ABOUT THIS TASK -
Print the listing below exactly, images excluded.

DATA SUPPLIED -
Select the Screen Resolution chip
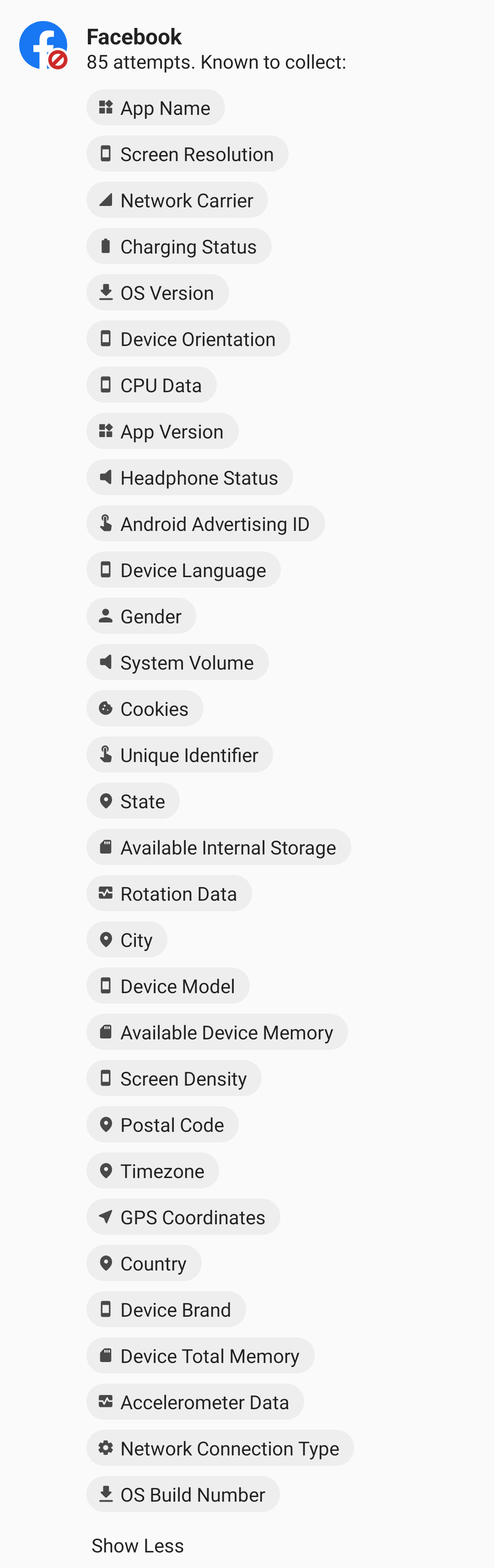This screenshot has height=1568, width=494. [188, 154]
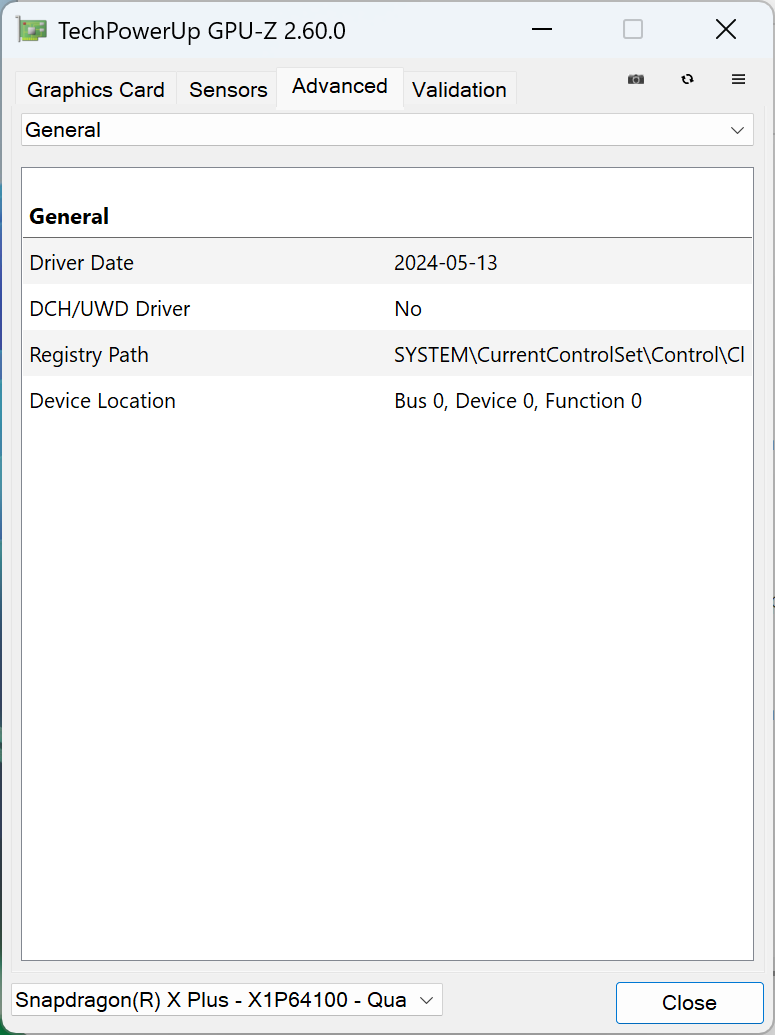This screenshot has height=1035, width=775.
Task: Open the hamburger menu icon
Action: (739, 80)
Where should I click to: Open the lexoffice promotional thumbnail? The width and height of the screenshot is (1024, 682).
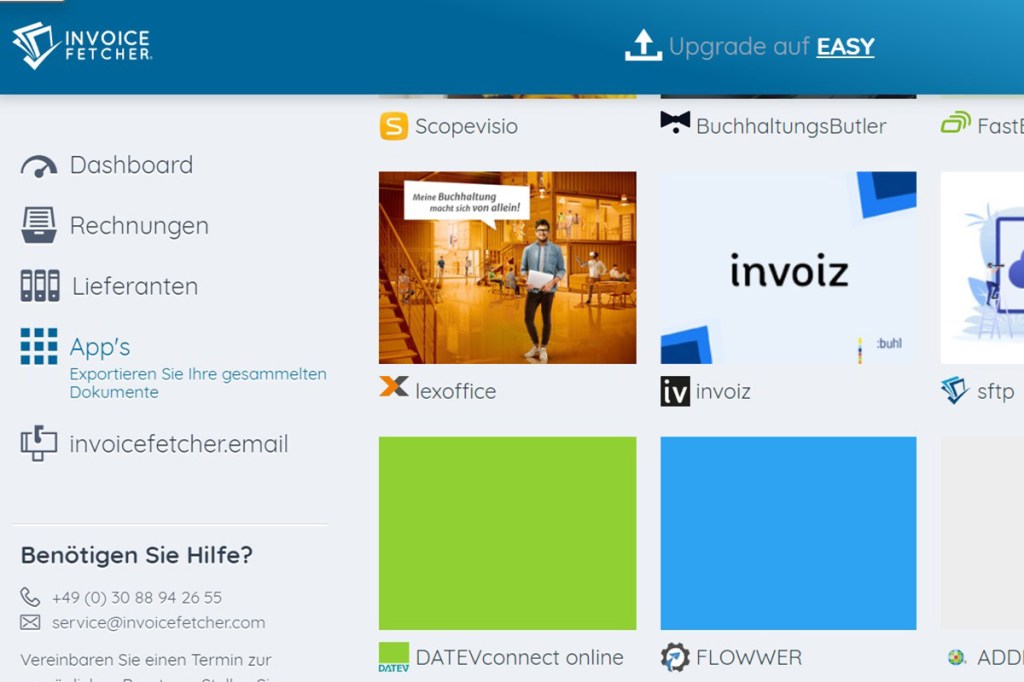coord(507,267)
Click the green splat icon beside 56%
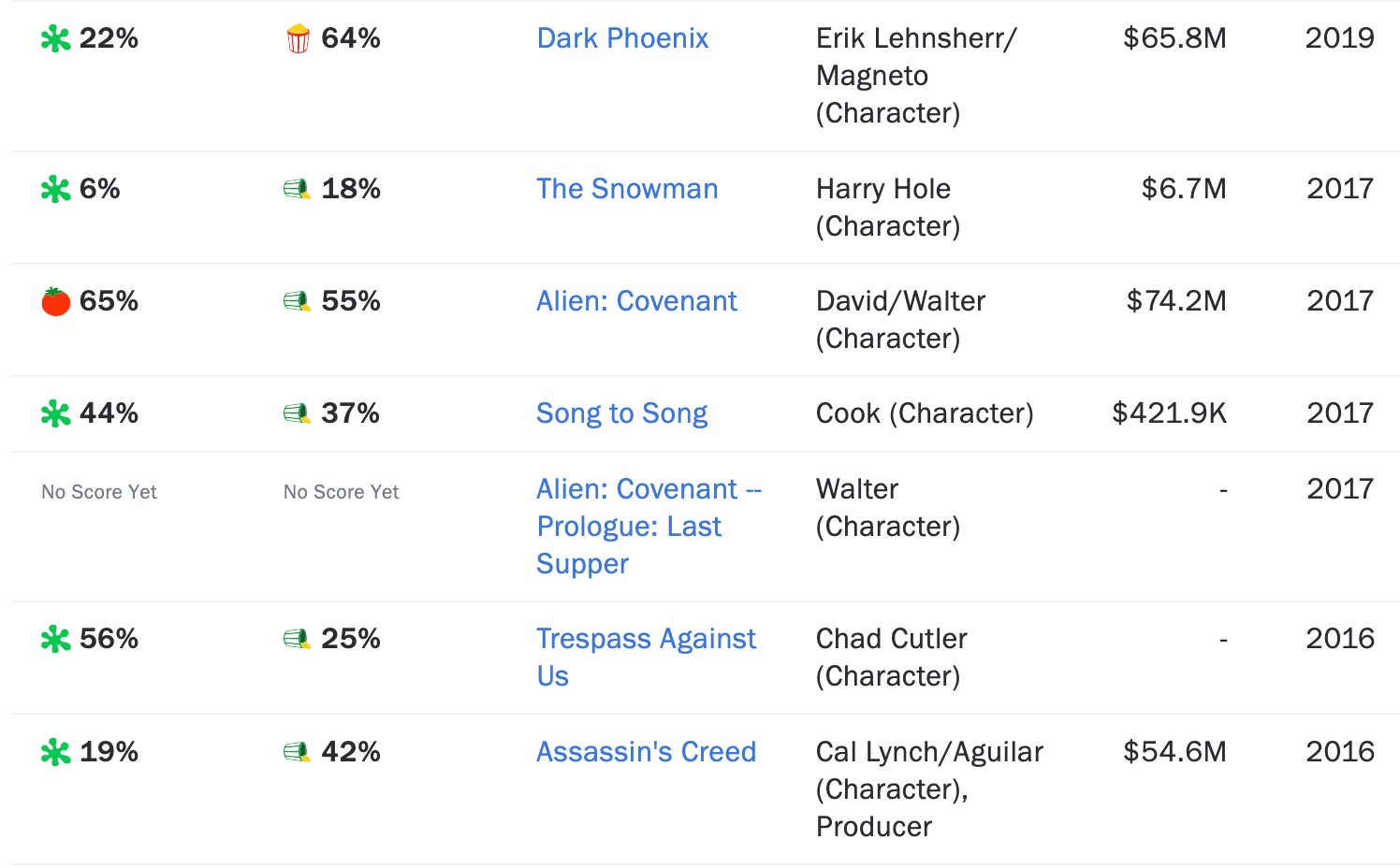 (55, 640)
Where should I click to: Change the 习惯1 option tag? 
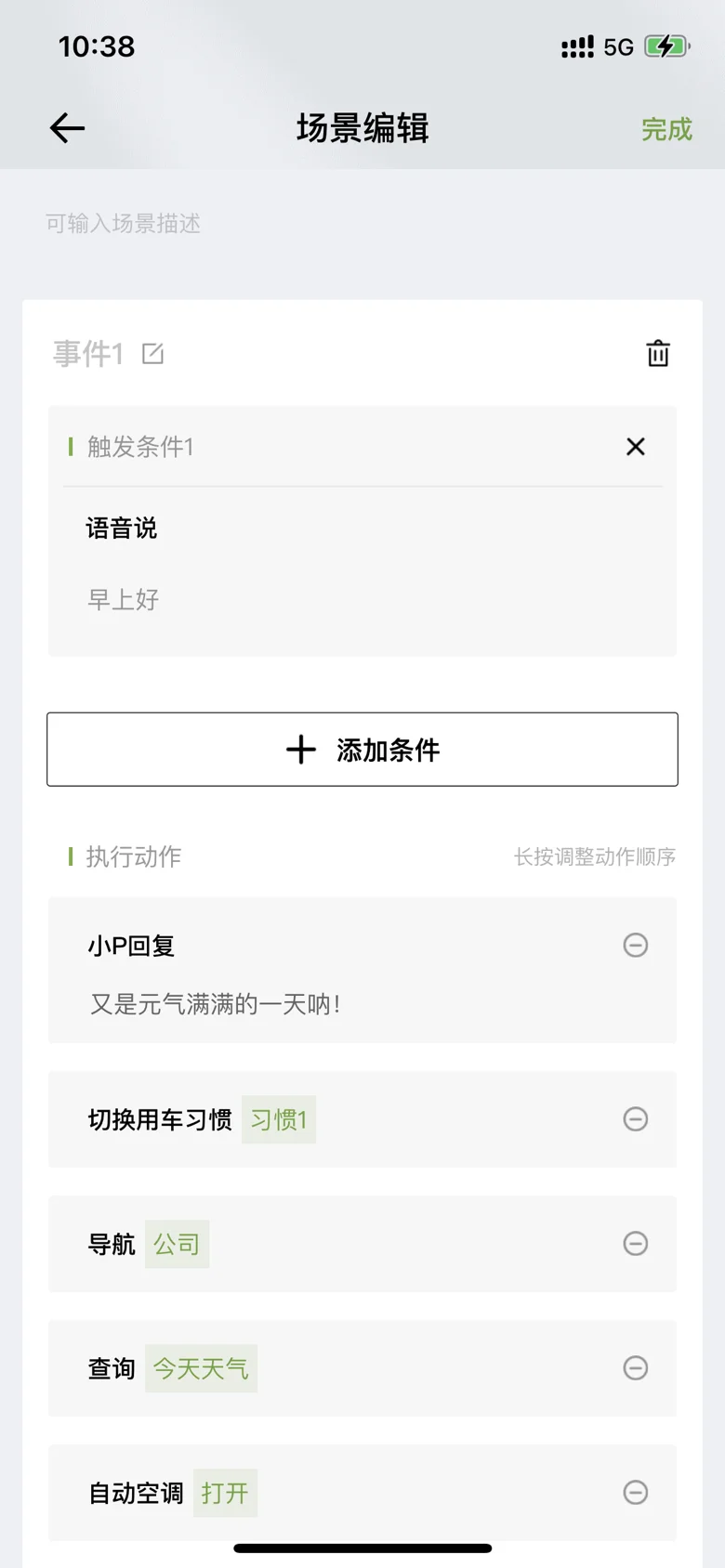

TASK ANSWER -
Select the Screen Resolution chip
This screenshot has height=1568, width=494. [188, 154]
This screenshot has height=1035, width=775.
Task: Open the hamburger menu icon
Action: (739, 80)
Where should I click to: Open the lexoffice promotional thumbnail? The width and height of the screenshot is (1024, 682).
coord(507,267)
Click the green splat icon beside 56%
 (55, 640)
Where should I click to: Change the 习惯1 option tag? 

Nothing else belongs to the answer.